• [RECORDED DATA]
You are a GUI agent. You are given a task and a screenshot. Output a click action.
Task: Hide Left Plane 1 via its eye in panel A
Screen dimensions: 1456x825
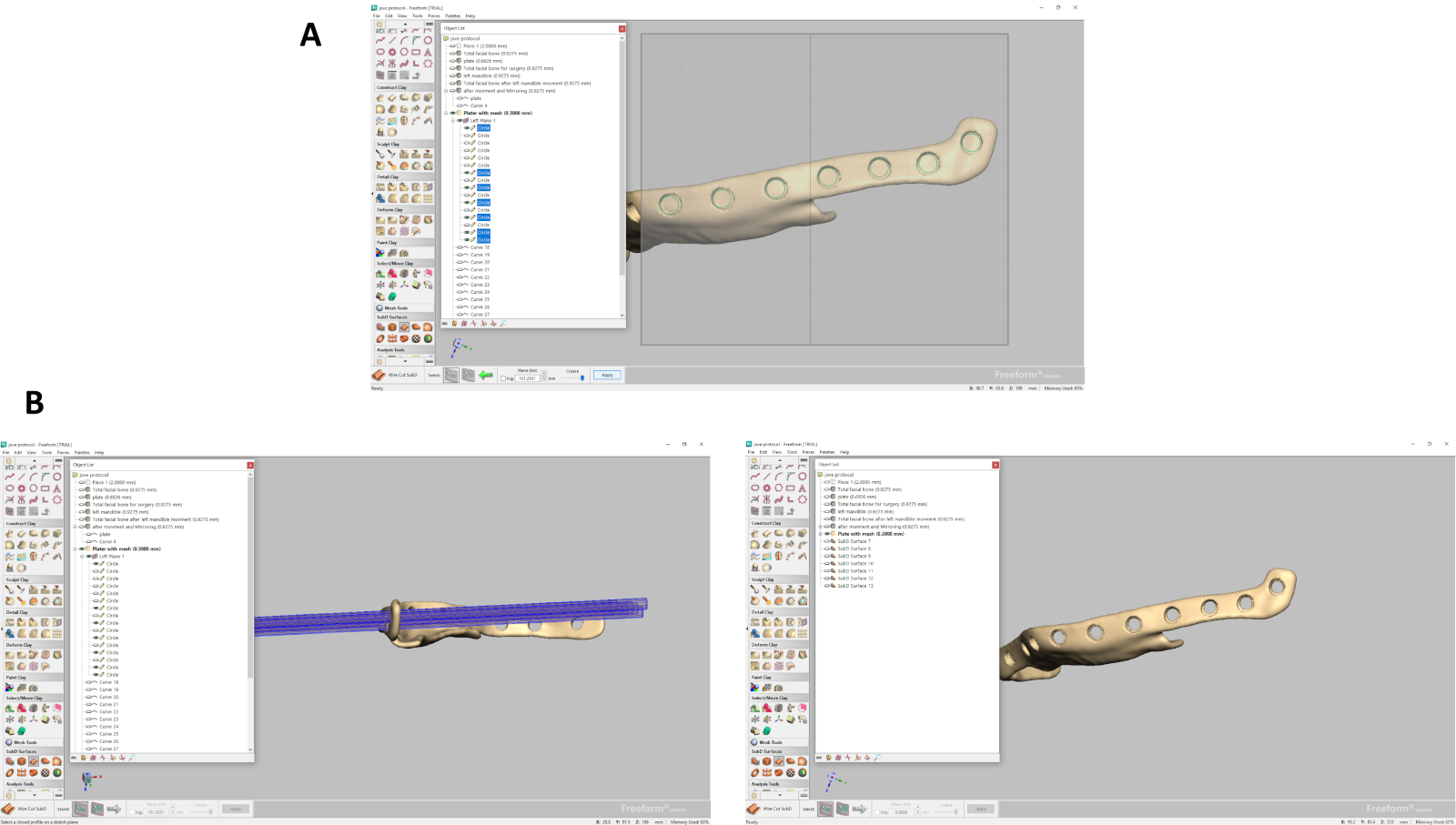coord(460,120)
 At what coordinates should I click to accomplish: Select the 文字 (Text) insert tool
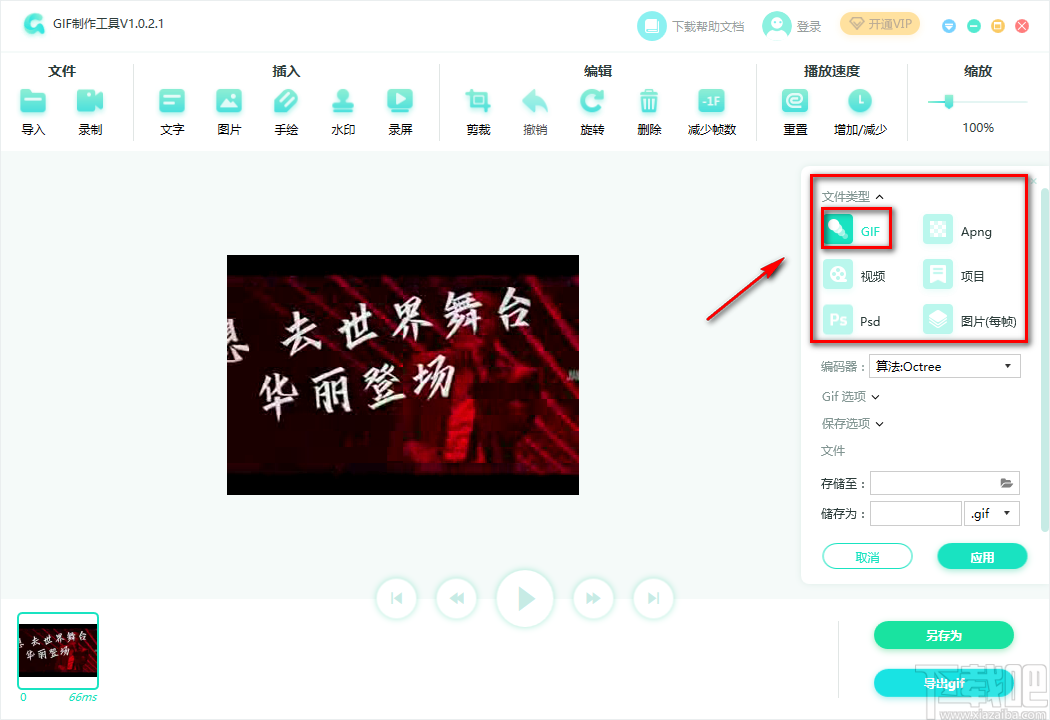(171, 103)
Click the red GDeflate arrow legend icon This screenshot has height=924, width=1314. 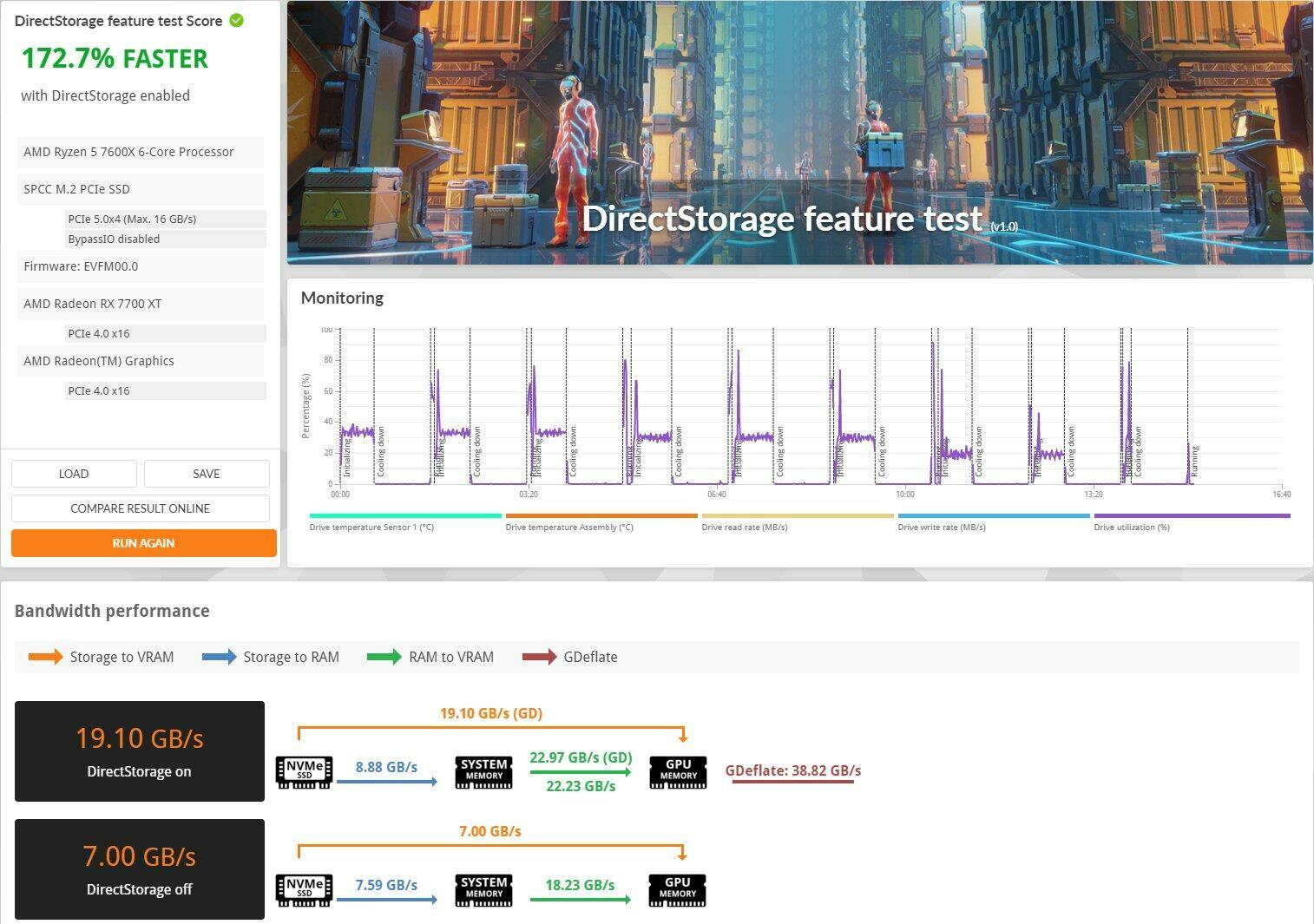(x=539, y=657)
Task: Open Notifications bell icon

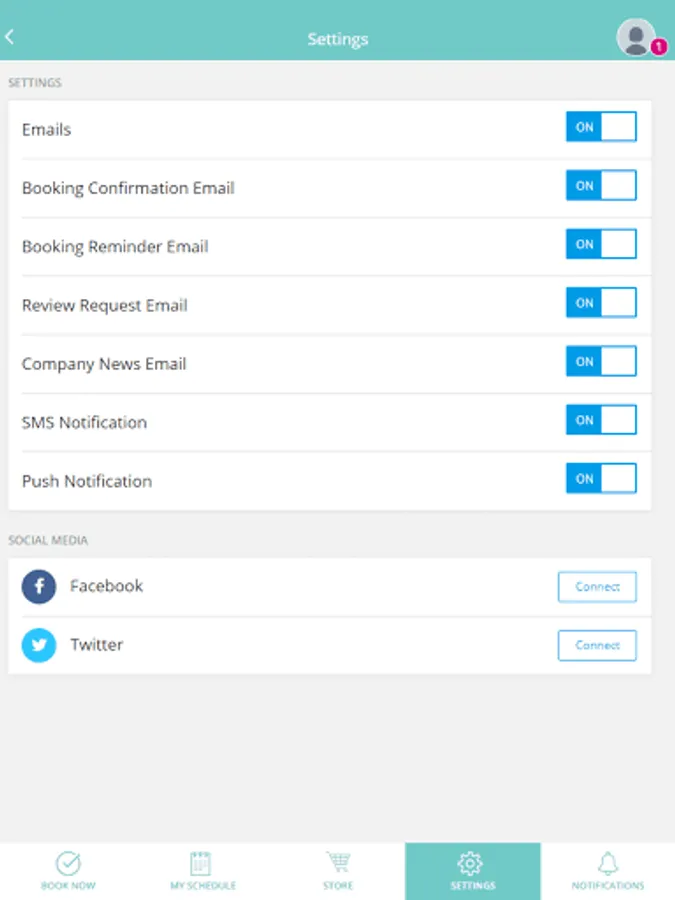Action: tap(607, 864)
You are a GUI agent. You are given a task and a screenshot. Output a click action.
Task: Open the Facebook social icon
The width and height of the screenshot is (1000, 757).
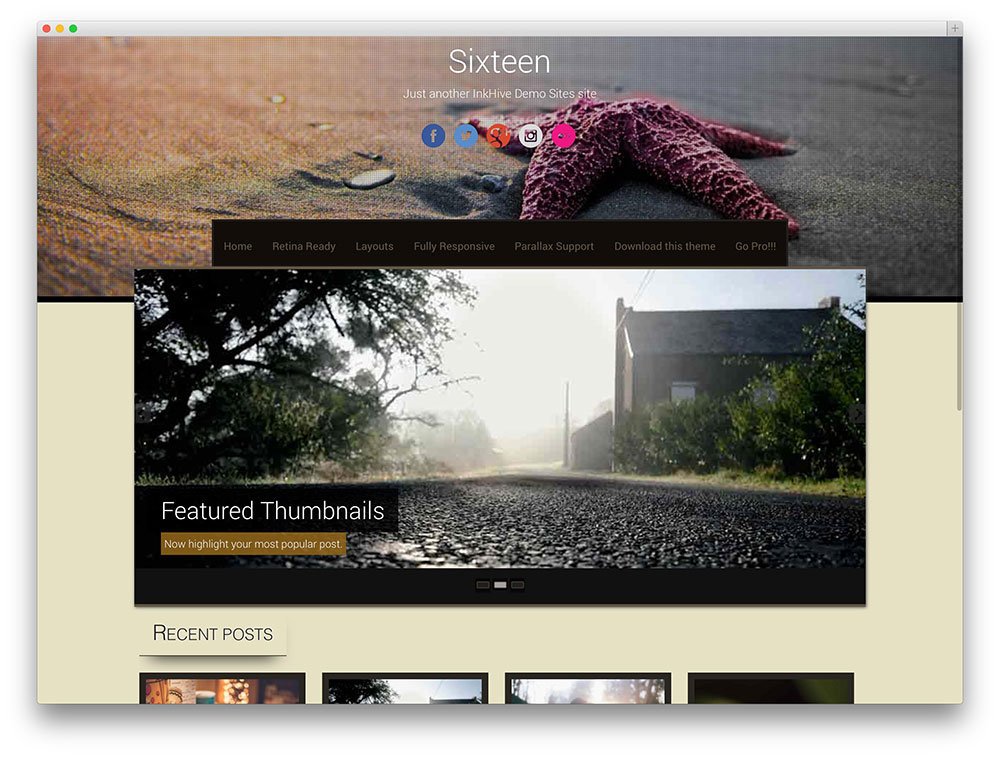click(433, 136)
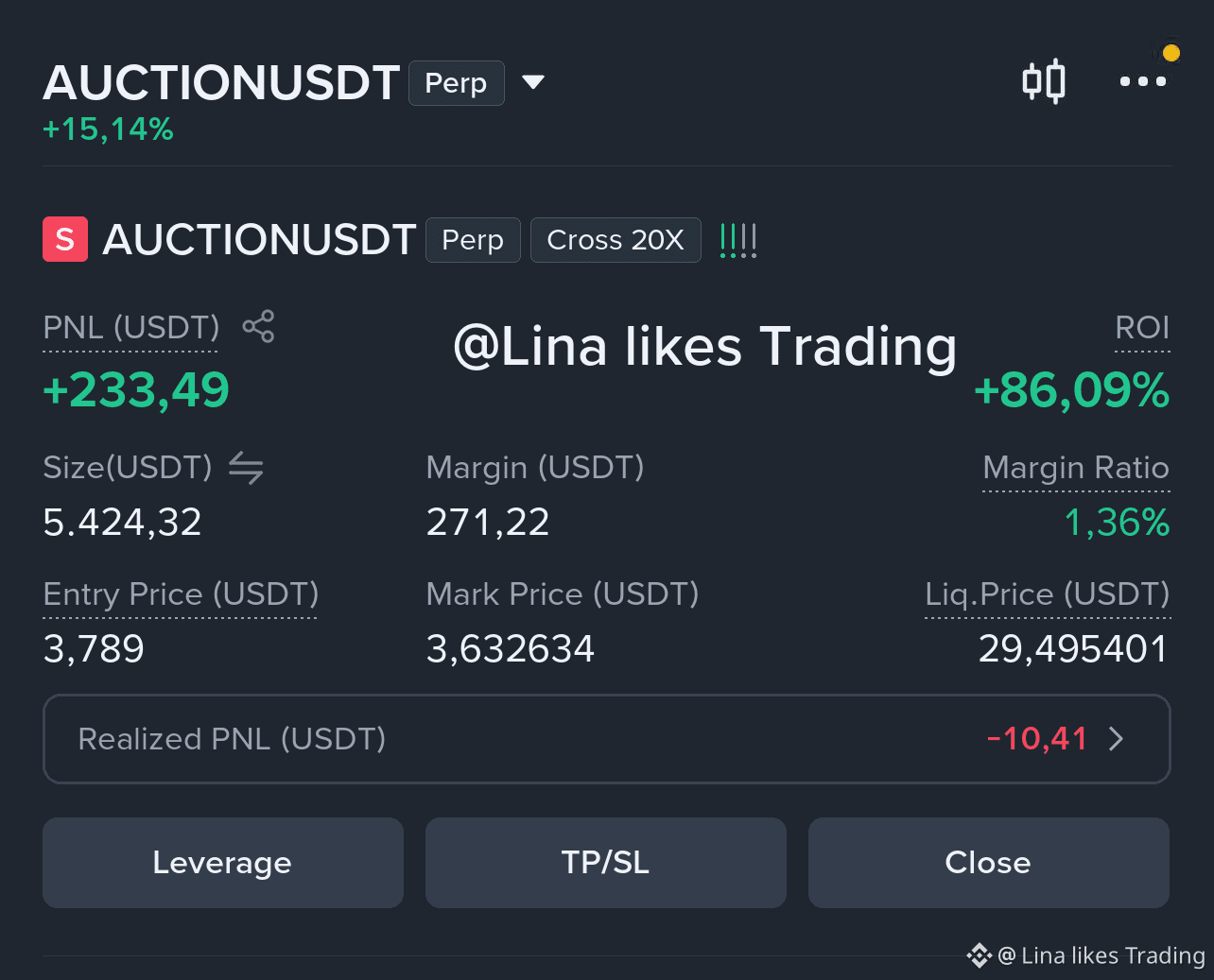
Task: Click the Margin Ratio label
Action: (x=1076, y=468)
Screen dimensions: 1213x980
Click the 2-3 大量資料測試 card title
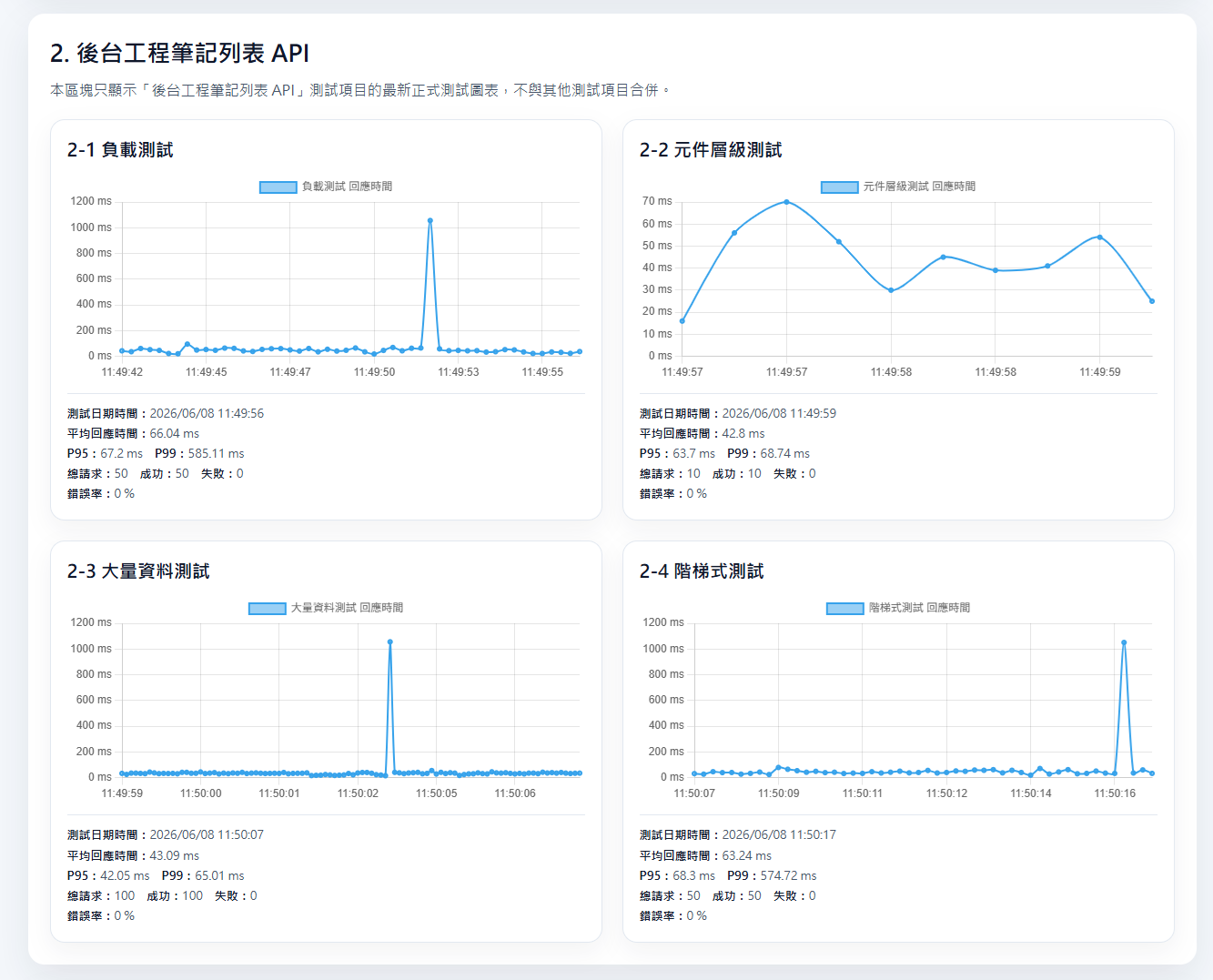point(138,571)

• [ASSIGNMENT] Exactly the lines running from the one with "Task: Open the Facebook social icon" through the end of the listing above must be output, both ends included. No pictures belong in the output.

• [TASK ANSWER]
Task: Open the Facebook social icon
The width and height of the screenshot is (1000, 757).
click(433, 136)
Task: Click the Margin Ratio label
Action: (x=1076, y=468)
Screen dimensions: 1213x980
Click the 2-3 大量資料測試 card title
point(138,571)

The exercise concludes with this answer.